What to work on.
**a.** Copy the stretch from "2. Work out" through "a reimagined future." of the passage on finances after separation, word for word.
**b.** Go on writing the passage on finances after separation, picking up right after its last sentence.

Selected extract.
-*-

Like I said, splitting bills rather than splitting up works better for wealth.
And there is one demographic for which this is particularly bad: 65-year-old-plus single women. This group has the highest poverty rate in the country, according to repeated HILDA studies. And the Federal government’s latest Women’s Budget Statement says that single women who do not own their home are at greatest risk of poverty in retirement.
2. Work out what financial support you can get
The first piece of good news is that there is help out there, particularly if you are or will be a single with dependent children. You shouldn’t be too proud to ask for it either; the transition from a couple to a single is challenging and sometimes all you need is to ‘buy’ the time to get back on your feet and secure a reimagined future.
Jump on Centrelink and see if you qualify for any increased Family Tax Benefit, for starters – Part B is tailored for single parents.
But beyond this, the recent budget contained a big measure to help this growing cohort: it extended eligibility for the Parenting Payment (Single) to age 14, from the original cut off of age eight. About a decade ago, this benefit ceased when a child turned 16 but age 14 seems a happy medium and an age at which children are becoming less parent-intensive.

-*-

Dataset content.
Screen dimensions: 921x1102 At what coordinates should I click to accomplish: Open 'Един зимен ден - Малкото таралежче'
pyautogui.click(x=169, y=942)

-*-

Exercise responses.
**a.**
2. Work out what financial support you can get
The first piece of good news is that there is help out there, particularly if you are or will be a single with dependent children. You shouldn’t be too proud to ask for it either; the transition from a couple to a single is challenging and sometimes all you need is to ‘buy’ the time to get back on your feet and secure a reimagined future.

**b.**
This payment is $922.10 if your annual income is less than $5,907 a year but phases down extremely slowly - you’ll get some of the payment until your income reaches $68,820.
Another welcome development is the ParentsNext check-in program to keep payments will be phased out and replaced by a less onerous program from July 2024. A parliamentary inquiry had found the requirements for appointments were akin to coercive control and impeded parents finding work.
Nine-in-10 people who receive these payments are women.
As part of the separation agreement, you should also negotiate a fair amount of child support if one parent earns more than the other. This can be the official rate as determined through Centrelink – note it is very low – or a more realistic private agreement for which I recommend you formalise in a consent order ratified by the court.
3. Look for other government support
If you are not eligible for the Parenting Payment (single) because your child(ren) are over age 14, and you aren’t working, you can apply for a JobSeeker payment. This is proposed to go up $40 a fortnight to 52.37 per day although it rises slightly with each dependent.
And for older singles, this year’s budget revealed another crucial measure in this year’s budget: Aussies aged 55 can now get larger JobSeeker payments (that cutoff was previously age 60), in recognition that many recipients are women and might face tougher financial times. This rate is supposed to go up too, pending senate approval, to $56.09, from $53.02 a day.
Don’t forget Commonwealth Rent Assistance is also payable to some on benefits, as well as one-off assistance like the new up-to $500 energy rebate.
Sign up for everything you can as soon as you can; the bit of admin could be well worth it.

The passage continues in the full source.